Before writing out the records, remove the pictures; keep everything else exact.
--------------------
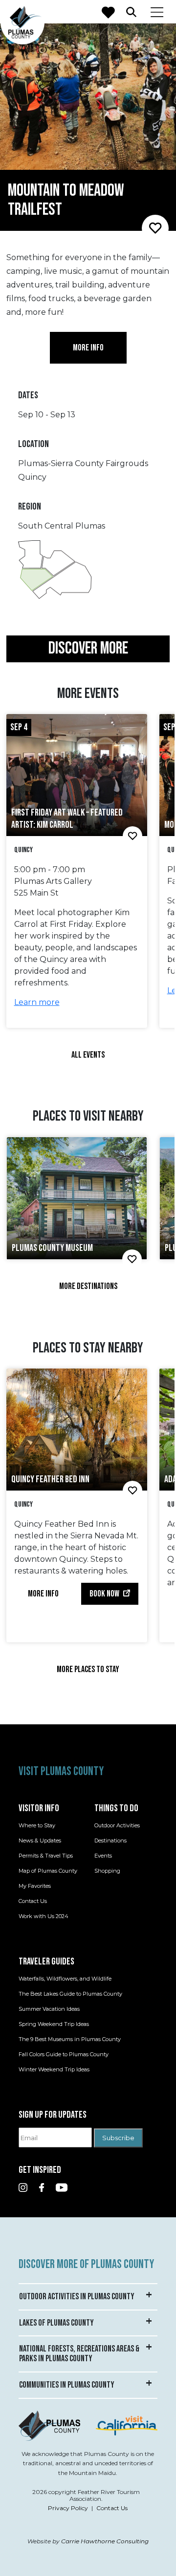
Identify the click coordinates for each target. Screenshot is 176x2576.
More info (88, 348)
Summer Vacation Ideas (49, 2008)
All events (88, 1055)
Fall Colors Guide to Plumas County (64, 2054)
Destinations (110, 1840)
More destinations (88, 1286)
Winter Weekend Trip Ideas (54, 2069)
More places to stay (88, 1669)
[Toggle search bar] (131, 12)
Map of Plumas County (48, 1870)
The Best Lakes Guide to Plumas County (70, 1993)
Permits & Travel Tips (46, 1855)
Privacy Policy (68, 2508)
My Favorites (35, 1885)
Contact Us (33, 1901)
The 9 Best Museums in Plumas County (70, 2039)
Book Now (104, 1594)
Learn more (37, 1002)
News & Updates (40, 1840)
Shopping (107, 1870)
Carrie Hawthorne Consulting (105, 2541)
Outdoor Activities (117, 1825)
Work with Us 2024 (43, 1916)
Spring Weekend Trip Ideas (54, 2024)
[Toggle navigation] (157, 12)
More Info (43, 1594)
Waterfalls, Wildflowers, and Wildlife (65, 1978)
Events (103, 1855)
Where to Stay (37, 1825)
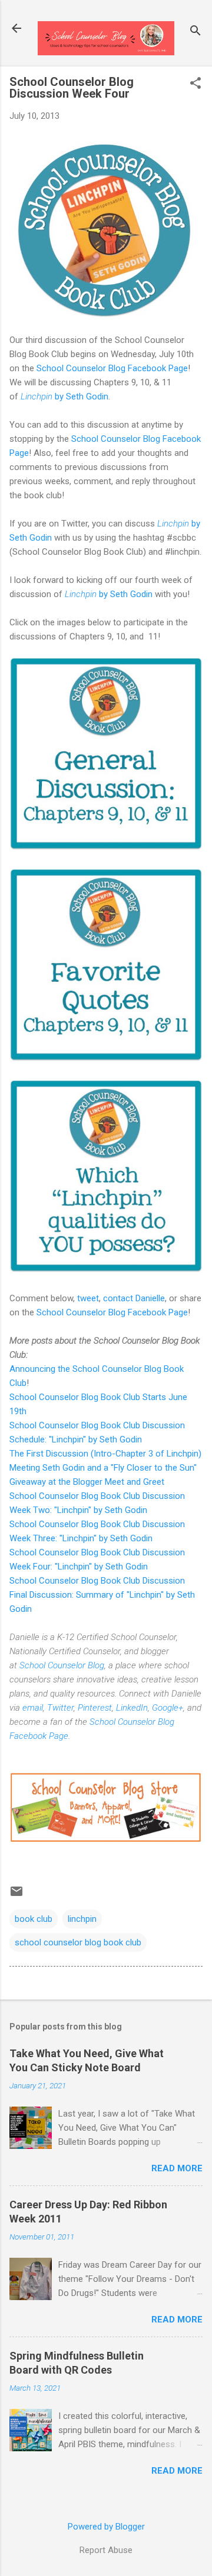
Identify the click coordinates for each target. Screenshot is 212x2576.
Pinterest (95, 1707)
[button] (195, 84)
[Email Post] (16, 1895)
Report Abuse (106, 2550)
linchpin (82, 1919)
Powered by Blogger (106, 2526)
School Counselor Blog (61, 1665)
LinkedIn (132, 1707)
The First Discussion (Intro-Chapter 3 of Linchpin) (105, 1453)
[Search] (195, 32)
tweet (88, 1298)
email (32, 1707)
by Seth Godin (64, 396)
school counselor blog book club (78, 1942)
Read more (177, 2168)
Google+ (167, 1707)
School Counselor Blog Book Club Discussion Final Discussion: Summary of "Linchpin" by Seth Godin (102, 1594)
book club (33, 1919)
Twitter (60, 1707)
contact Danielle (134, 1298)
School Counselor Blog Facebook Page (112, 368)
--------------------
* [Expected output]
Identify the click coordinates for each target. Screenshot is 176x2576.
More info (88, 348)
Summer Vacation Ideas (49, 2008)
All events (88, 1055)
Fall Colors Guide to Plumas County (64, 2054)
Destinations (110, 1840)
More destinations (88, 1286)
Winter Weekend Trip Ideas (54, 2069)
More places to stay (88, 1669)
[Toggle search bar] (131, 12)
Map of Plumas County (48, 1870)
The Best Lakes Guide to Plumas County (70, 1993)
Permits & Travel Tips (46, 1855)
Privacy Policy (68, 2508)
My Favorites (35, 1885)
Contact Us (33, 1901)
The 9 Best Museums in Plumas County (70, 2039)
Book Now (104, 1594)
Learn more (37, 1002)
News & Updates (40, 1840)
Shopping (107, 1870)
Carrie Hawthorne Consulting (105, 2541)
Outdoor Activities (117, 1825)
Work with Us 2024 (43, 1916)
Spring Weekend Trip Ideas (54, 2024)
[Toggle navigation] (157, 12)
More Info (43, 1594)
Waterfalls, Wildflowers, and Wildlife (65, 1978)
Events (103, 1855)
Where to Stay (37, 1825)
Identify the click coordinates for each target. Screenshot is 212x2576.
Pinterest (95, 1707)
[button] (195, 84)
[Email Post] (16, 1895)
Report Abuse (106, 2550)
linchpin (82, 1919)
Powered by Blogger (106, 2526)
School Counselor Blog (61, 1665)
LinkedIn (132, 1707)
The First Discussion (Intro-Chapter 3 of Linchpin) (105, 1453)
[Search] (195, 32)
tweet (88, 1298)
email (32, 1707)
by Seth Godin (64, 396)
school counselor blog book club (78, 1942)
Read more (177, 2168)
Google+ (167, 1707)
School Counselor Blog Book Club Discussion Final Discussion: Summary of "Linchpin" by Seth Godin (102, 1594)
book club (33, 1919)
Twitter (60, 1707)
contact Danielle (134, 1298)
School Counselor Blog Facebook Page (112, 368)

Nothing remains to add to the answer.